Date: Tuesday, March 31, 2009
Author: Reuters.com

The Hedge Fund Standards Board (HFSB) told Reuters it expects global regulators to propose "sensible" rules for the freewheeling industry and said investors were starting to return to the sector.

Antonio Borges, chairman of the HFSB, which sets best practice standards on disclosure and governance and which now covers nearly two-thirds of the European industry, said he expected global regulators to adopt a model similar to the UK's framework of supervising hedge fund managers.
"I think there will be movement for regulation throughout the world that is quite similar to the British model," Borges said in an interview.
Hedge fund managers in the UK, the centre of Europe's hedge fund industry, are regulated and supervised by the Financial Services Authority, though funds are mostly based offshore, in more lightly regulated locations.
"Most regulators and politicians realise hedge funds don't create any systemic risk," Borges said.
"All kinds of proposals are on the table, such as banning hedge funds ... What I've heard from authorities is that what they're working on is quite sensible." The move comes ahead of this week's meeting in London of G20 leaders, who will consider proposals for directly regulating all market participants.
Next month the European Commission will propose a draft law to directly regulate the bloc's hedge fund and private equity sectors, which is expected to include mandatory registration and an obligation to supply data to supervisors.
Last week the Alternative Investment Management Association told the Reuters Hedge Funds and Private Equity Summit there would be a "strong push" around the world for registration of hedge fund managers.
Borges also said institutional investors were returning to invest in hedge funds, though wealthy clients were still on the sidelines.
"There's certainly a dramatic reversal since November, December," he said.
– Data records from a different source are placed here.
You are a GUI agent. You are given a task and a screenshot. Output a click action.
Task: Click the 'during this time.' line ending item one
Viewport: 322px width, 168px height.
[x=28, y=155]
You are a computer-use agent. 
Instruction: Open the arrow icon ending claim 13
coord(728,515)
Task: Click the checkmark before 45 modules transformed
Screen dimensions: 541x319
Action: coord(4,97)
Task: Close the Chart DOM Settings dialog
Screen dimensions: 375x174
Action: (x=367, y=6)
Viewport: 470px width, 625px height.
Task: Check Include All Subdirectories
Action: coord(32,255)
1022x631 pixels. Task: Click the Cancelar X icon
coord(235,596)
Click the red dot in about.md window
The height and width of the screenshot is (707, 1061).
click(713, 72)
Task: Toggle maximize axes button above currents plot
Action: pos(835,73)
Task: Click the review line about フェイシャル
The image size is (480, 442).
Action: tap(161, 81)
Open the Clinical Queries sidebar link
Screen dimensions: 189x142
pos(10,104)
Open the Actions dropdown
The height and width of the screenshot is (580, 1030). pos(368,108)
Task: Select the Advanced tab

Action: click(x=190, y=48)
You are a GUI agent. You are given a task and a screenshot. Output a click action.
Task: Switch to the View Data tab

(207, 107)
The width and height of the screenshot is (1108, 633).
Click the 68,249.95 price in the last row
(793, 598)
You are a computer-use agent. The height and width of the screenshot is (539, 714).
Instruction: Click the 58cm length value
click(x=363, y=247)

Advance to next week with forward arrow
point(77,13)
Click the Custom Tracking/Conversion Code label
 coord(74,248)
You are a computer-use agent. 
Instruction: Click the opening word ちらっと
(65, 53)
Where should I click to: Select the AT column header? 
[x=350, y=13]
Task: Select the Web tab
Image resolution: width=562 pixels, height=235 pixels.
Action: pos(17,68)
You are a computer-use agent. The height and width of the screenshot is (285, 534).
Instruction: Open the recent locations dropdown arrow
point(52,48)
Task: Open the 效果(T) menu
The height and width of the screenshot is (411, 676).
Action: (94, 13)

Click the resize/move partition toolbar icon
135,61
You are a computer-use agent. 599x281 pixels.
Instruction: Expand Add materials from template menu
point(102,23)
"Many hedge funds are saying investors are coming back, sometimes with very large mandates ... Institutional investors are returning to the hedge fund industry in a very serious, well thought-through process." The HFSB said on Monday that 13 more hedge fund firms, including Odey, Jupiter and The Children's Investment fund (TCI), had signed up to the voluntary code.
"During the crisis in the fall, everyone had got other things on their mind ... People were saying, 'I don't know if I'm going to survive, whether the world is collapsing'," he said.
"Now funds are making money, and there isn't a feeling of emergency as there was in November and December."
Borges said signing up to the HFSB costs between 2,000 pounds and 25,000 pounds a year, depending on a firm's size.
The founding members initially paid close to 70,000 pounds a year, although this figure is falling, and all members should be paying the same fee in a couple of years, he said. (Additional reporting by Huw Jones, editing by Will Waterman) (To read the Reuters Hedge Fund Blog click on http://blogs.reuters.com/hedgehub; for the Global Investing Blog click on http://blogs.reuters.com/globalinvesting/)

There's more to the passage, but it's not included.